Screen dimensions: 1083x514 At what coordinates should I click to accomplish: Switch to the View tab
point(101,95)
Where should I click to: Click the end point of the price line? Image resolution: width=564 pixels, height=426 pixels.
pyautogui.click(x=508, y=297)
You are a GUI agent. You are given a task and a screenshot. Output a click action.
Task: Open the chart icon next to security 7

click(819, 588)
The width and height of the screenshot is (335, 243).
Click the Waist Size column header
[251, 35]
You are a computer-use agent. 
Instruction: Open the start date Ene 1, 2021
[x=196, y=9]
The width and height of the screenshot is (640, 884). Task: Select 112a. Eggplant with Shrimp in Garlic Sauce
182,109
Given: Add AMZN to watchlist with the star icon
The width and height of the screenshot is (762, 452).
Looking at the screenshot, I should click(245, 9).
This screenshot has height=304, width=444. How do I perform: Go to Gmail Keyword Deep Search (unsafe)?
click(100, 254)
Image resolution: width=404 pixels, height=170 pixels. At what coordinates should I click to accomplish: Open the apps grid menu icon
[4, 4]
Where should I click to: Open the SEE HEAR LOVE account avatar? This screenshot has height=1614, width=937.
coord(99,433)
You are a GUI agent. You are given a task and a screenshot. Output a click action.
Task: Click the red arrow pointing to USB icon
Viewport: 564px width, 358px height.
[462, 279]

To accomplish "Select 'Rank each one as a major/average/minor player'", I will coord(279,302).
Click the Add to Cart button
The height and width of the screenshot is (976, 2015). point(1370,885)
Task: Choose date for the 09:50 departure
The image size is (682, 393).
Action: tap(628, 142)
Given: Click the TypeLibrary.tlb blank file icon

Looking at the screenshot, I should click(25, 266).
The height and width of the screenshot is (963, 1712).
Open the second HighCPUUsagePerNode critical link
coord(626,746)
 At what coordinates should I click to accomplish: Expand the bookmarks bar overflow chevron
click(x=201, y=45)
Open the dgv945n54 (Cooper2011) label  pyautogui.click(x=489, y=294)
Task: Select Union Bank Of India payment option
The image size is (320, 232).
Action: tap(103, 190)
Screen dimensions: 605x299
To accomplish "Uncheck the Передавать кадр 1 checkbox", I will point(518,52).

- **Written exercise**: Reproduce all of the records above, swapping "The width and height of the screenshot is" for "The screenshot size is" wherever it occurs and keeping everything else unchanged.

- **Task answer**:
Screen dimensions: 1083x514 At what coordinates should I click to accomplish: Switch to the View tab
point(101,95)
Where should I click to: Click the end point of the price line? Image resolution: width=564 pixels, height=426 pixels.
pyautogui.click(x=508, y=297)
You are a GUI agent. You are given a task and a screenshot. Output a click action.
Task: Open the chart icon next to security 7

click(819, 588)
The screenshot size is (335, 243).
Click the Waist Size column header
[251, 35]
You are a computer-use agent. 
Instruction: Open the start date Ene 1, 2021
[x=196, y=9]
The screenshot size is (640, 884). Task: Select 112a. Eggplant with Shrimp in Garlic Sauce
182,109
Given: Add AMZN to watchlist with the star icon
The screenshot size is (762, 452).
Looking at the screenshot, I should click(245, 9).
This screenshot has height=304, width=444. How do I perform: Go to Gmail Keyword Deep Search (unsafe)?
click(100, 254)
Image resolution: width=404 pixels, height=170 pixels. At what coordinates should I click to accomplish: Open the apps grid menu icon
[4, 4]
Where should I click to: Open the SEE HEAR LOVE account avatar? This screenshot has height=1614, width=937.
coord(99,433)
You are a GUI agent. You are given a task and a screenshot. Output a click action.
Task: Click the red arrow pointing to USB icon
Viewport: 564px width, 358px height.
[462, 279]

To accomplish "Select 'Rank each one as a major/average/minor player'", I will coord(279,302).
Click the Add to Cart button
The height and width of the screenshot is (976, 2015). point(1370,885)
Task: Choose date for the 09:50 departure
The image size is (682, 393).
Action: tap(628, 142)
Given: Click the TypeLibrary.tlb blank file icon

Looking at the screenshot, I should click(25, 266).
The height and width of the screenshot is (963, 1712).
Open the second HighCPUUsagePerNode critical link
coord(626,746)
 At what coordinates should I click to accomplish: Expand the bookmarks bar overflow chevron
click(x=201, y=45)
Open the dgv945n54 (Cooper2011) label  pyautogui.click(x=489, y=294)
Task: Select Union Bank Of India payment option
The image size is (320, 232).
Action: tap(103, 190)
Screen dimensions: 605x299
To accomplish "Uncheck the Передавать кадр 1 checkbox", I will point(518,52).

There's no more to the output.